Who owns the news consumer: Social media platforms or publishers?
The first round of PnP research.
THE RELATIONSHIP between news organizations and platform companies has become far closer far more quickly than anyone predicted. The increasing influence of a handful of West Coast companies is shaping every aspect of news production, distribution, and monetization.
In the past 18 months, companies including Facebook, Apple, Twitter, Snapchat, and Google have moved from having an arm’s length relationship with journalism to being dominant forces in the news ecosystem. By encouraging news publishers to post directly onto new channels, such as Facebook Instant Articles and Snapchat Discover, tech companies are now actively involved in every aspect of journalism.
At the Tow Center for Digital Journalism at Columbia Journalism School, we have conducted the first research aimed at evaluating how newsrooms are adapting to the rising influence of technology companies. We found that some platforms are becoming publishers, either by design or by default.
Publishers, meanwhile, are experiencing a more rapid than expected shift in distribution towards platforms. In the research, newsroom personnel at every level expressed anxiety about loss of control over the destination of stories, the power of their brand, and their outlets’ relationship with the viewer or reader.
Many acknowledged that technology companies are, for some newsrooms, a potential lifeline. Individuals within news organizations felt they lacked the resources or expertise to create the level of innovation and access to new audiences that social media and platform companies offer.
But there are critical issues of democratic and civic concern that have little visibility or priority, either within news organizations or platforms.
We found that:
- Publishers are posting an ever-increasing volume of stories directly to many different platforms, but with little insight as yet into what the long term effects might be.
- Some platforms and publishers have a very close relationship, with some platforms providing equipment or financial incentives to publishers that use their tools. At least one platform even requires publishers to pay it a percentage of ad revenue in exchange for using the platform.
- Scale matters.
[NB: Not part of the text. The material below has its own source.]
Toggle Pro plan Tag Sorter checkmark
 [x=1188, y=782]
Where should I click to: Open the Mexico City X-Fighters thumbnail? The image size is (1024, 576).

Some smaller and local newsrooms feel left out, whilst the larger or “more digital” publishers that have the closest relationships with platforms dominate attention.
- Publishers’ anxieties include a lack of data, loss of control, the uncertainty of financial return, and the potential obscurity of their brand in a distributed environment.
- The question of who owns the user highlights the biggest tension at the heart of the relationship between publishers and platforms. Is a reader of The New York Times on Facebook a New York Times reader, or a Facebook user reading the New York Times?
- Civic and democratic issues not prioritised by either publishers or platforms include archiving distributed journalism, transparency in algorithmic distribution, concentration of power, and availability of data.